### Tarefa 1
Redigite sem alterações, do texto sobre o luto, o trecho que vai de "Mas primeira noite" até "alguém está atingido.".
### Tarefa 2
Prolongue o texto sobre o luto a partir da última frase apresentada, mantendo o mesmo tom.
── Trecho fornecido
09 de setembro de 2011 | 20h13
26 de outubro
Primeira noite de núpcias.
Mas primeira noite de luto?
27 de outubro
- Você não conheceu o corpo da Mulher!
- Conheci o corpo de minha mãe doente, depois agonizante.
***
Toda manhã, por volta das seis e meia, lá fora no escuro, o ruído de ferragens das latas de lixo.
Ela dizia com alívio: a noite finalmente acabou (tinha sofrido durante a noite, sozinha, coisa atroz).
(...)
Todos calculam - eu o sinto - o grau de intensidade do luto. Mas é impossível (sinais irrisórios, contraditórios) medir quanto alguém está atingido.
29 de outubro
Ideia - assombrosa, mas não desoladora - de que ela não foi "tudo" para mim. Senão, eu não teria escrito uma obra. Desde que eu cuidava dela, há seis meses, efetivamente ela era "tudo" para mim, e esqueci completamente que havia escrito. Eu estava perdidamente por conta dela. Antes, ela se fazia transparente para que eu pudesse escrever.
────
── Dados disponíveis
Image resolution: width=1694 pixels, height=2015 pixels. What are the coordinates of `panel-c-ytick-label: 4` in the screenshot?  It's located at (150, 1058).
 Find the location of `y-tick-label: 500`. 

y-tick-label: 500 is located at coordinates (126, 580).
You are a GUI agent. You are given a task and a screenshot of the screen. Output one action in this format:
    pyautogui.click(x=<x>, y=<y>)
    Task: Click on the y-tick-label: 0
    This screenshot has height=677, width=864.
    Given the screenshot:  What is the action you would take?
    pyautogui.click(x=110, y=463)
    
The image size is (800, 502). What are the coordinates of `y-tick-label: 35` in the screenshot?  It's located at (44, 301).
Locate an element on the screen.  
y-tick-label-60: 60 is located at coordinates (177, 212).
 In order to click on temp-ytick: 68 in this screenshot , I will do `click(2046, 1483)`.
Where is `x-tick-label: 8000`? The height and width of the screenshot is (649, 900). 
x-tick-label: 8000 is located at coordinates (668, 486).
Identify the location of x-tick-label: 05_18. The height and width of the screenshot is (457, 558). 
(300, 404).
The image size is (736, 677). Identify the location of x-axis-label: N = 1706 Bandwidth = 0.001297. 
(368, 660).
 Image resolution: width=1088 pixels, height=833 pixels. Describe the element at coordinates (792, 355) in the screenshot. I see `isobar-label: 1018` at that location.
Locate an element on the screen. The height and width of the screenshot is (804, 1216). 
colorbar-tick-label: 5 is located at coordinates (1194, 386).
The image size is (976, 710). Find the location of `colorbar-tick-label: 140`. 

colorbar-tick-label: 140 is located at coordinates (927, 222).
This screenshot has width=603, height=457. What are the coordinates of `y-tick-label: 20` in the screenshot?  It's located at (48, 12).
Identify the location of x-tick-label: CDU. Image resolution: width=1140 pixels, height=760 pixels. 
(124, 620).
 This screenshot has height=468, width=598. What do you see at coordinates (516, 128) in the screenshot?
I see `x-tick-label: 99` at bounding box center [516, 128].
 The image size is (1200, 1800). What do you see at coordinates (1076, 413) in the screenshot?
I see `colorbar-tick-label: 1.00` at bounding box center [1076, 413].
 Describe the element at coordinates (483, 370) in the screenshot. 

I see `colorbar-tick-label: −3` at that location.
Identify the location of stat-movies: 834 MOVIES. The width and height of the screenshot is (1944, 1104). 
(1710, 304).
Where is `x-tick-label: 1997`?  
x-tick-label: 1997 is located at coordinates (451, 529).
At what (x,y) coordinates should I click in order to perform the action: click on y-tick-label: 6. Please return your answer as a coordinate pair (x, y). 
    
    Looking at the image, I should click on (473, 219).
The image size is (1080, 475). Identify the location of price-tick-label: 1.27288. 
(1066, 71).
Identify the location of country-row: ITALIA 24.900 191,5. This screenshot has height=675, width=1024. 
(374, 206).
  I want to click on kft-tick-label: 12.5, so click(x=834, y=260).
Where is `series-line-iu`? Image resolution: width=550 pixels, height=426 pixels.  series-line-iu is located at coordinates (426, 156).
────
### Resposta esperada 1
Mas primeira noite de luto?
27 de outubro
- Você não conheceu o corpo da Mulher!
- Conheci o corpo de minha mãe doente, depois agonizante.
***
Toda manhã, por volta das seis e meia, lá fora no escuro, o ruído de ferragens das latas de lixo.
Ela dizia com alívio: a noite finalmente acabou (tinha sofrido durante a noite, sozinha, coisa atroz).
(...)
Todos calculam - eu o sinto - o grau de intensidade do luto. Mas é impossível (sinais irrisórios, contraditórios) medir quanto alguém está atingido.

### Resposta esperada 2
***
Tomando estas notas, confio-me à banalidade que há em mim.
***
Os desejos que tive antes de sua morte (durante sua doença) agora não podem mais ser realizados, pois isso significaria que é sua morte que me permite realizá-los -- que sua morte poderia ser, em certo sentido, libertadora com relação a meus desejos. Mas sua morte mudou-me, já não desejo o que desejava.